Usando o hardware de detecção visual desenvolvido pela Tobii, os pesquisadores criaram um mapa de calor que mostra onde a atenção dos espectadores estava em cada uma dos quadros de um filme. Em uma cena de “Homem de Ferro 2”, por exemplo, os espectadores focaram mais em elementos como os rostos dos atores Gwyneth Paltrow e Mickey Rourke, deixando de lado as construções virtuais e pessoas construídas com o uso de técnicas 3D.

O diretor do longa-metragem, Jon Favreau, afirmou que lidar com a maneira como o cérebro humano se comporta é um dos desafios que ele enfrenta durante a filmagem de “The Jungle Book”. Segundo ele, filmes que usam capturas de movimento realistas — como “O Expresso Polar” e “As Aventuras de Tintin” — não funcionam muito bem porque caem no chamado “uncanny valley”, algo que gera estranhamento nos espectadores.

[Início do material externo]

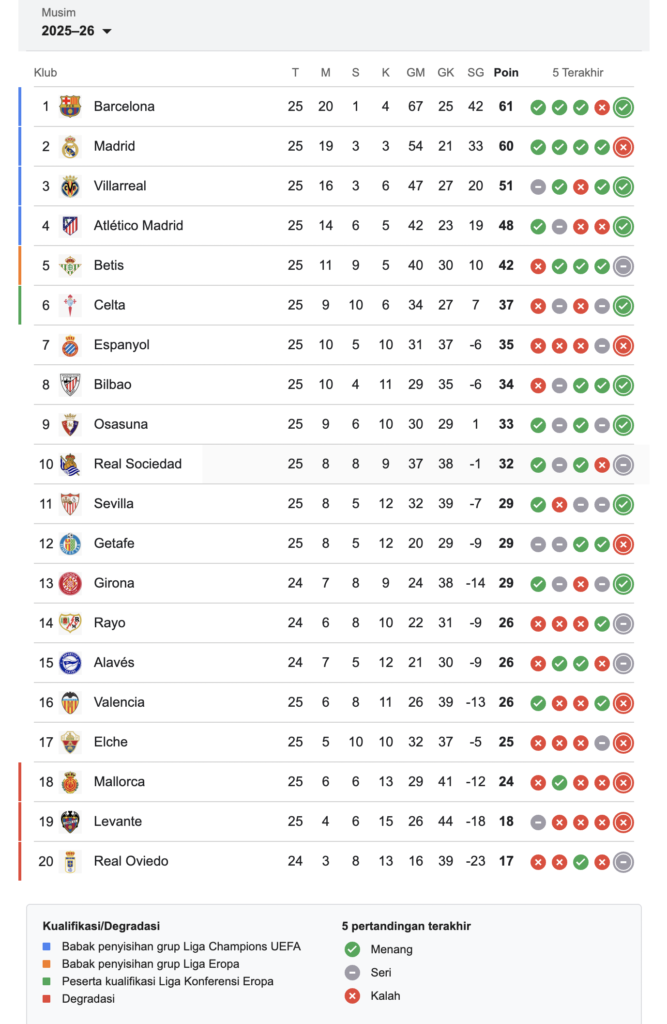Click the Celta club crest

pyautogui.click(x=70, y=305)
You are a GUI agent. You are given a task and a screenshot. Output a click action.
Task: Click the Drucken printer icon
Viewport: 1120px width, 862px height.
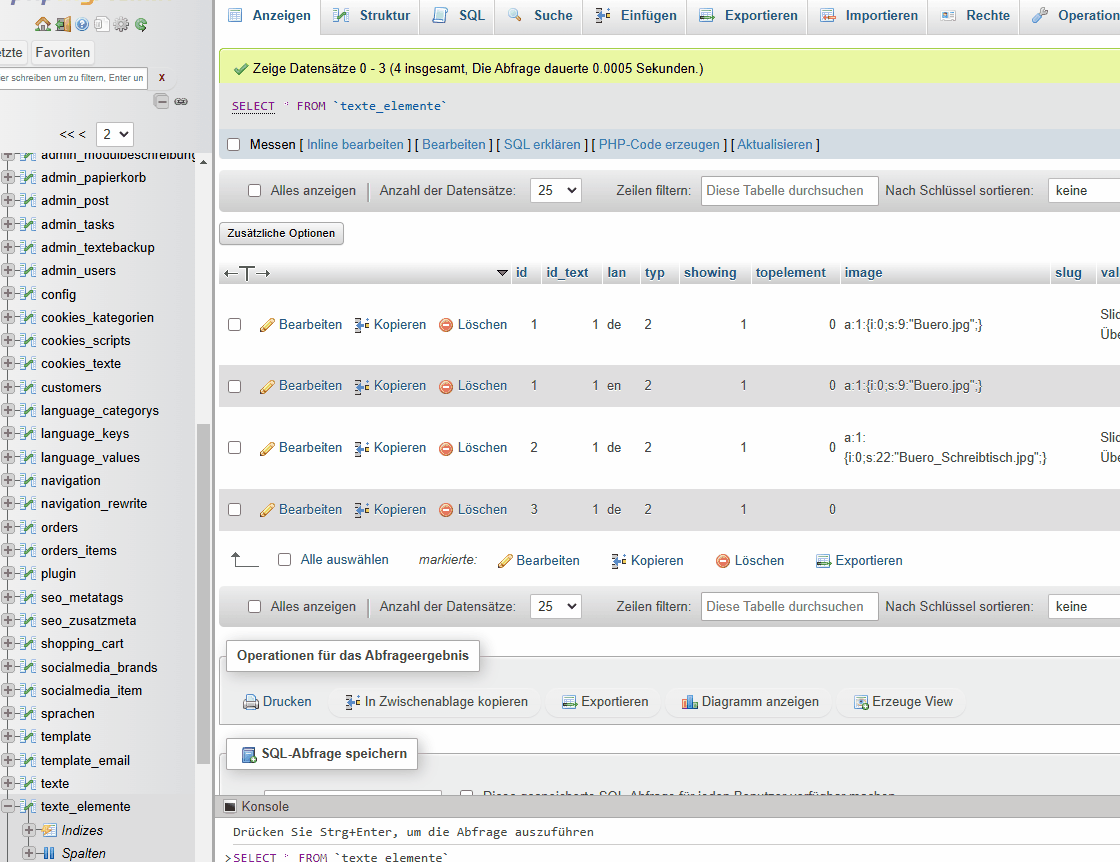pos(251,702)
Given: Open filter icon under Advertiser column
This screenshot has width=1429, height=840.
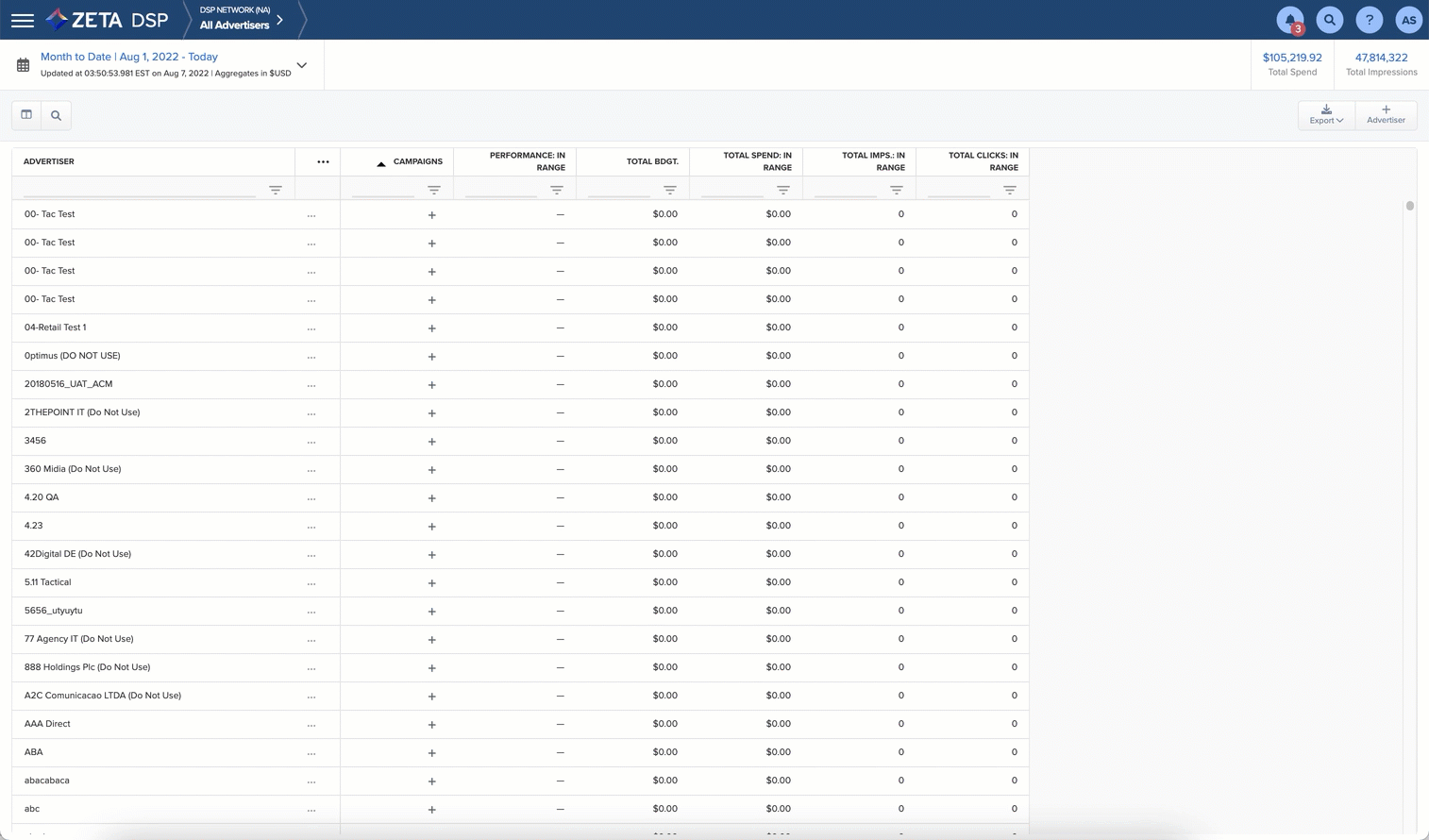Looking at the screenshot, I should pyautogui.click(x=276, y=190).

Segundo Favreau, seu novo projeto usa como base a filmagem de rostos de atores reais para impedir que a audiência se sinta incomodada com aquilo que é mostrado na tela. “Estamos calculando constantemente os locais em que o olho da audiência vai estar e como atrair isso para uma determinada área dentro de uma cena irreal”, afirmou o diretor. “A melhor ferramenta de efeitos visuais que existe é o cérebro da audiência. Eles vão costurar as coisas juntas para fazê-las ganhar sentido”, complementa.